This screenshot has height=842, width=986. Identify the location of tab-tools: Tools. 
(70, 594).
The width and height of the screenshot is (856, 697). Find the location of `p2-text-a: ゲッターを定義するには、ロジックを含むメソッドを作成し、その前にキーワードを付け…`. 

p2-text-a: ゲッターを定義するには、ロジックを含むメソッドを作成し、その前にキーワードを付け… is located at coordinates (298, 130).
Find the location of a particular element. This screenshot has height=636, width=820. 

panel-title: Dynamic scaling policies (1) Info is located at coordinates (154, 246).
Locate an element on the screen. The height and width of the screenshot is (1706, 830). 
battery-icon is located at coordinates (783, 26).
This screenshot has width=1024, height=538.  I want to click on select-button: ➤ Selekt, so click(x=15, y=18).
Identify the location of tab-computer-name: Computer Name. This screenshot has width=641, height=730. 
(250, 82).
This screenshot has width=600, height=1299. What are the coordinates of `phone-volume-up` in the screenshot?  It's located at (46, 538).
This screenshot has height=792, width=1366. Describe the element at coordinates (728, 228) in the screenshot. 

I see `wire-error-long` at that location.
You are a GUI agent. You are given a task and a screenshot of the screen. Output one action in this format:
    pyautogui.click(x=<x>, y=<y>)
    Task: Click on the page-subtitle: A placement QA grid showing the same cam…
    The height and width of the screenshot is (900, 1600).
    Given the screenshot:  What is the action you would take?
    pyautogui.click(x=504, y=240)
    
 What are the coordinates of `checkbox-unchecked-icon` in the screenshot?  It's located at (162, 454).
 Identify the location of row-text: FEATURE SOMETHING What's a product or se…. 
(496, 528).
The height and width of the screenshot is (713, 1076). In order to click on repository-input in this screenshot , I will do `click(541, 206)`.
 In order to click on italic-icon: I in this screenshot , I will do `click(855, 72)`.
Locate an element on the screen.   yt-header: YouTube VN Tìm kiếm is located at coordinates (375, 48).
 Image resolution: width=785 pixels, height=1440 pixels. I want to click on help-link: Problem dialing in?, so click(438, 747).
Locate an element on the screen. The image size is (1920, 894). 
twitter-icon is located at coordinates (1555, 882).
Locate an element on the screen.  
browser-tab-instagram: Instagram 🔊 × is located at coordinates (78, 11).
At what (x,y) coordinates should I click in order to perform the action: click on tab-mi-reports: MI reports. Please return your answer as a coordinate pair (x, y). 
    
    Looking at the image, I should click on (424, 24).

Instructions for the task: Convert the records above into a JSON list of strings, with one string for each line and no blank lines.

Response to the task:
[
  "This screenshot has height=842, width=986. Identify the location of tab-tools: Tools. ",
  "(70, 594).",
  "The width and height of the screenshot is (856, 697). Find the location of `p2-text-a: ゲッターを定義するには、ロジックを含むメソッドを作成し、その前にキーワードを付け…`. ",
  "p2-text-a: ゲッターを定義するには、ロジックを含むメソッドを作成し、その前にキーワードを付け… is located at coordinates (298, 130).",
  "Find the location of a particular element. This screenshot has height=636, width=820. ",
  "panel-title: Dynamic scaling policies (1) Info is located at coordinates (154, 246).",
  "Locate an element on the screen. The height and width of the screenshot is (1706, 830). ",
  "battery-icon is located at coordinates (783, 26).",
  "This screenshot has width=1024, height=538.  I want to click on select-button: ➤ Selekt, so click(x=15, y=18).",
  "Identify the location of tab-computer-name: Computer Name. This screenshot has width=641, height=730. ",
  "(250, 82).",
  "This screenshot has width=600, height=1299. What are the coordinates of `phone-volume-up` in the screenshot?  It's located at (46, 538).",
  "This screenshot has height=792, width=1366. Describe the element at coordinates (728, 228) in the screenshot. ",
  "I see `wire-error-long` at that location.",
  "You are a GUI agent. You are given a task and a screenshot of the screen. Output one action in this format:",
  "    pyautogui.click(x=<x>, y=<y>)",
  "    Task: Click on the page-subtitle: A placement QA grid showing the same cam…",
  "    The height and width of the screenshot is (900, 1600).",
  "    Given the screenshot:  What is the action you would take?",
  "    pyautogui.click(x=504, y=240)",
  " What are the coordinates of `checkbox-unchecked-icon` in the screenshot?  It's located at (162, 454).",
  " Identify the location of row-text: FEATURE SOMETHING What's a product or se…. ",
  "(496, 528).",
  "The height and width of the screenshot is (713, 1076). In order to click on repository-input in this screenshot , I will do `click(541, 206)`.",
  " In order to click on italic-icon: I in this screenshot , I will do `click(855, 72)`.",
  "Locate an element on the screen.   yt-header: YouTube VN Tìm kiếm is located at coordinates (375, 48).",
  " Image resolution: width=785 pixels, height=1440 pixels. I want to click on help-link: Problem dialing in?, so click(438, 747).",
  "Locate an element on the screen. The image size is (1920, 894). ",
  "twitter-icon is located at coordinates (1555, 882).",
  "Locate an element on the screen.  ",
  "browser-tab-instagram: Instagram 🔊 × is located at coordinates (78, 11).",
  "At what (x,y) coordinates should I click in order to perform the action: click on tab-mi-reports: MI reports. Please return your answer as a coordinate pair (x, y). ",
  "    Looking at the image, I should click on (424, 24)."
]